Gamma‐Linolenic and Pinolenic Acids Exert Anti‐Inflammatory Effects in Cultured Human Endothelial Cells Through Their Elongation Products

Scope Omega‐3 fatty acids (FAs) from oily fish reduce cardiovascular disease. This may be partly due to modulation of endothelial cell (EC) inflammation. Fish stocks are declining and there is a need for sustainable alternative FAs. Gamma‐linolenic acid (GLA) and pinolenic acid (PLA) are plant‐derived FAs, which can fulfil this role. Methods and results EA.hy926 cells are exposed GLA and PLA prior to stimulation with tumor necrosis factor (TNF)‐α. GLA and PLA are incorporated into ECs, resulting in increases in long‐chain derivatives produced by elongase 5, dihomo‐gamma‐linolenic acid (DGLA), and eicosatrienoic acid (ETA). Both GLA and PLA (50 µ m ) decrease production of soluble intercellular adhesion molecule‐1 (sICAM‐1), monocyte chemoattractant protein 1 (MCP‐1), and regulated on activation, normal T cell expressed and secreted (RANTES). However, decreases in these mediators are not seen after pre‐treatment with GLA or PLA in elongase 5 silenced EA.hy926 cells.
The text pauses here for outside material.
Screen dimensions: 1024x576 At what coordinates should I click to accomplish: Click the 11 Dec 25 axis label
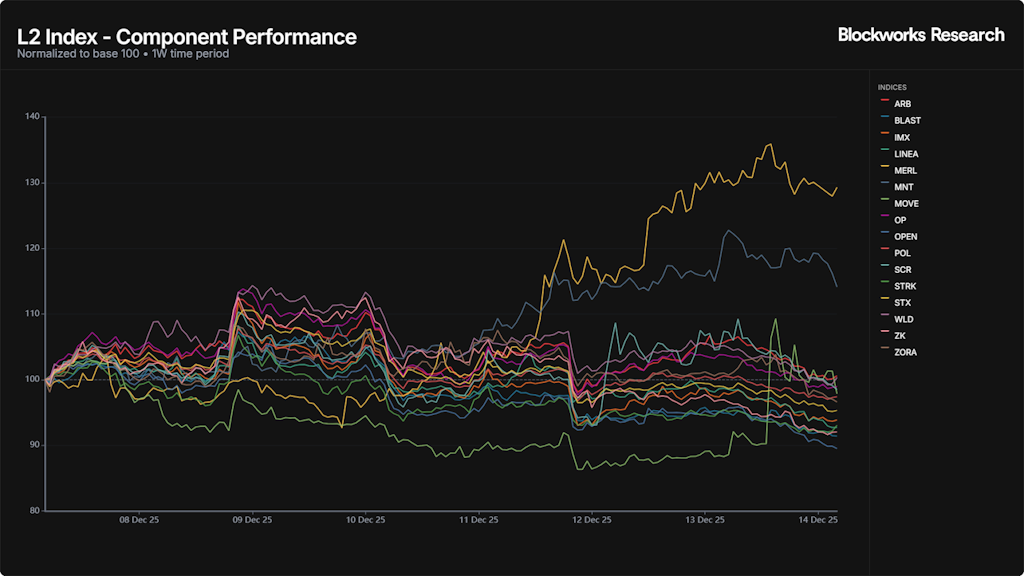click(x=478, y=520)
DGLA and ETA (10 µ m ) decrease EC production of sICAM‐1, MCP‐1, RANTES, and IL‐6. All FAs reduce adhesion of THP‐1 monocytes to EA.hy926 cells. Both PLA (50 µ m ) and ETA (10 µ m ) decrease NFκBp65 phosphorylation. Conclusion These effects suggest potential for GLA, PLA and their long‐chain derivatives, DGLA and ETA, as sustainable anti‐inflammatory alternatives to fish‐derived FAs.